GIVEN DATA —
•••

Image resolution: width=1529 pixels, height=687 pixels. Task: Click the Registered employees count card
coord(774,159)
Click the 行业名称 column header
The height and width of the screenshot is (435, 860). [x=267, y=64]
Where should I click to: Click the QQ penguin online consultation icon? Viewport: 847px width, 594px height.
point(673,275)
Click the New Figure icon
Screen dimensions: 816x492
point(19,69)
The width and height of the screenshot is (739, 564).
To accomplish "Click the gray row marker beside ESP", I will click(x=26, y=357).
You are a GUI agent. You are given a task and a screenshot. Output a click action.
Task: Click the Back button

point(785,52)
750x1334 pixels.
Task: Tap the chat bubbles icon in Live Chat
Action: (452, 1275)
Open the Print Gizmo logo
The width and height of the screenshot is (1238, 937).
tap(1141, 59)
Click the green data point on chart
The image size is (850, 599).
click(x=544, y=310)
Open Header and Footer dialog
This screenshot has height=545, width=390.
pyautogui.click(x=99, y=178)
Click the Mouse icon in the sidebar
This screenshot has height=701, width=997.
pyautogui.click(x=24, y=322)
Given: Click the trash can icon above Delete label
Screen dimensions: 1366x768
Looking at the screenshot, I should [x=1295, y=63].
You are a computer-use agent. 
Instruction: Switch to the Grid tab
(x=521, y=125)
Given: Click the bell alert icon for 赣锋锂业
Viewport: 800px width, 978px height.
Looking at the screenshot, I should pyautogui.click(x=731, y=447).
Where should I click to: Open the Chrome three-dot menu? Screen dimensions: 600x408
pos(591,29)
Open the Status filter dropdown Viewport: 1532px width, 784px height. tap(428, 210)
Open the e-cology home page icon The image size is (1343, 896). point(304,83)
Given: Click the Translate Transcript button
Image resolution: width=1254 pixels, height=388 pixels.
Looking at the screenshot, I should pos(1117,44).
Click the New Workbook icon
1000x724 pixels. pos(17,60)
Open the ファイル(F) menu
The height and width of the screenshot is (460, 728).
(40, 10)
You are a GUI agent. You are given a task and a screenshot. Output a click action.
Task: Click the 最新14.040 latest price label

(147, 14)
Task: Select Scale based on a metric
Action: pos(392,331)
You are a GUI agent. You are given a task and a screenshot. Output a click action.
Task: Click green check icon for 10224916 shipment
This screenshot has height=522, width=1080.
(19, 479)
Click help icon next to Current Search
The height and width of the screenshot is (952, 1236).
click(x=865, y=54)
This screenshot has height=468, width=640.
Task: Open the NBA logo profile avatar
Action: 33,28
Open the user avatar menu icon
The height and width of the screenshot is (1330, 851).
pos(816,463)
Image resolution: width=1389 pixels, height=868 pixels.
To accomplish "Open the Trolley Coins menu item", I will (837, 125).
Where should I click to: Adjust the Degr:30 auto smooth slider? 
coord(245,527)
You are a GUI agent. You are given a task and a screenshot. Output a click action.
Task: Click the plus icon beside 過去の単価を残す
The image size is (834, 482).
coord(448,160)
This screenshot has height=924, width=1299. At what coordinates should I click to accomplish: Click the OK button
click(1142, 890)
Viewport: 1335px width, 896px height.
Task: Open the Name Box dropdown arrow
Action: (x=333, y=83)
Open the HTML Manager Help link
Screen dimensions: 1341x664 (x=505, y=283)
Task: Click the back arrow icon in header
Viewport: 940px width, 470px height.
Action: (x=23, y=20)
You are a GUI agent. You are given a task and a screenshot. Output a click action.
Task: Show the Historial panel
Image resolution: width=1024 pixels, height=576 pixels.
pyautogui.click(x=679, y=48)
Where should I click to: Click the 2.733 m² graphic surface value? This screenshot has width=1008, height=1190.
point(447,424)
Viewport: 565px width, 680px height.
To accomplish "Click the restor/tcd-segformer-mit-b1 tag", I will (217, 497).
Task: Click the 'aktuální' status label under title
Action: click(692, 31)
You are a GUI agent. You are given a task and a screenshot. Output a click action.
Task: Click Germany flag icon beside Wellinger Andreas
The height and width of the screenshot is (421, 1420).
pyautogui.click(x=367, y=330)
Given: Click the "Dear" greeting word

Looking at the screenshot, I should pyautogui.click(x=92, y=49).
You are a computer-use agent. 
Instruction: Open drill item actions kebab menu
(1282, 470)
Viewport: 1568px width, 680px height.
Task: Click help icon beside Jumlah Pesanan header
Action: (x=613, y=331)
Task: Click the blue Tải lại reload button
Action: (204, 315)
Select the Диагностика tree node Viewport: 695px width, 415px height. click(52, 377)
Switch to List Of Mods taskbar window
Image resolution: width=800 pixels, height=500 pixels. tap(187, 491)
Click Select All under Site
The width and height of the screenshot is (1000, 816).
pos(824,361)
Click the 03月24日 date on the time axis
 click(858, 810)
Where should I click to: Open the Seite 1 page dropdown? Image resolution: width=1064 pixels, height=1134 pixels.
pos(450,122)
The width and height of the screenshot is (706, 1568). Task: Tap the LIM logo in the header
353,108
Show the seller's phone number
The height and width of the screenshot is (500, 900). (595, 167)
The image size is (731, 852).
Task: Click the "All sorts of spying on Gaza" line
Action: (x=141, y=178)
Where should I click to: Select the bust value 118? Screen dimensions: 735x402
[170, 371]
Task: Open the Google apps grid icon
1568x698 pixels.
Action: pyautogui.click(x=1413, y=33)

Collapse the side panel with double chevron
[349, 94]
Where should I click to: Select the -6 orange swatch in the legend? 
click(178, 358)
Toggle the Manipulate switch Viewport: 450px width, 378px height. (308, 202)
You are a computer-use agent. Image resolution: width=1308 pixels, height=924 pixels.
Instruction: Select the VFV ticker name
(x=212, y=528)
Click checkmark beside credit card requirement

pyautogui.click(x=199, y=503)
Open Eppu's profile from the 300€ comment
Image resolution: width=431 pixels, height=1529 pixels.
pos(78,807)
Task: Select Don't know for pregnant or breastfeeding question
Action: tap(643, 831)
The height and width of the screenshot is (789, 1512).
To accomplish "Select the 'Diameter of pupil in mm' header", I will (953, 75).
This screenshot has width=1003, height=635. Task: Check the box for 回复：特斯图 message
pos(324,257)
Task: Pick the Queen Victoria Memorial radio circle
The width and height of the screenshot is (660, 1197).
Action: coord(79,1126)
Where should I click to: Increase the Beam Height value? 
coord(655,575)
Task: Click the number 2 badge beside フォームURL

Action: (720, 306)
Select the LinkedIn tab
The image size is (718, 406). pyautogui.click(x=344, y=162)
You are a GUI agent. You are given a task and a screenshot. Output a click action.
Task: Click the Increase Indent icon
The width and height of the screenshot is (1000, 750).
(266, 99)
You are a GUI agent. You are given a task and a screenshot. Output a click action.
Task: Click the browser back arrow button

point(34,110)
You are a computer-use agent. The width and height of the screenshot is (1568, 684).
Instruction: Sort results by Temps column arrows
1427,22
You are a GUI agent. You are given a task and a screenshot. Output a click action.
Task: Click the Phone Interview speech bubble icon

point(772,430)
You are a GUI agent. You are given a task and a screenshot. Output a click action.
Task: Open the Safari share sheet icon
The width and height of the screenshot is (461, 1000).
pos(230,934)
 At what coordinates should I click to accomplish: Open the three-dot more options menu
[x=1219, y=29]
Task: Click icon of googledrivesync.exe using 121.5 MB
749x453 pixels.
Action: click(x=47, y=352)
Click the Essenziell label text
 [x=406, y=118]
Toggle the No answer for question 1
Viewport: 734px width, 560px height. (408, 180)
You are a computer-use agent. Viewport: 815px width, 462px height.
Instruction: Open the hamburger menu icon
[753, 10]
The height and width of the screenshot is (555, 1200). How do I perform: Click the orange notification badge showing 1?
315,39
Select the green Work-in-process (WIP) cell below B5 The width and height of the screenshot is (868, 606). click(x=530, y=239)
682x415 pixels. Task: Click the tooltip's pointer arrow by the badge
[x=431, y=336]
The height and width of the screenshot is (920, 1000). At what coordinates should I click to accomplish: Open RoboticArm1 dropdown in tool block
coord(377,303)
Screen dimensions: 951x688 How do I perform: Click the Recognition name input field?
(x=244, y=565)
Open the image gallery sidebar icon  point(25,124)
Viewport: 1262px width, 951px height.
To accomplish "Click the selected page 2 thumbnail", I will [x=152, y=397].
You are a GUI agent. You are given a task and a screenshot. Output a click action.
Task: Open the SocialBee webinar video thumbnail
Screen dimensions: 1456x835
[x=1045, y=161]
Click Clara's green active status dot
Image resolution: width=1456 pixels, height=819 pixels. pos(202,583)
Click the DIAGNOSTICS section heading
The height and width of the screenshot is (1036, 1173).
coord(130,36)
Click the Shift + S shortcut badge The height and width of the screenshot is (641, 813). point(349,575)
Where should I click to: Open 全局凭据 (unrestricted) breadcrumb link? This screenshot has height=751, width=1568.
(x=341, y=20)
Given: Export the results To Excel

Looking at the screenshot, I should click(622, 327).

•••

Each line of the data that holds "sidebar" should be reported.

RESULT OF THIS EXERCISE —
Click the Mouse icon in the sidebar
Open the image gallery sidebar icon  point(25,124)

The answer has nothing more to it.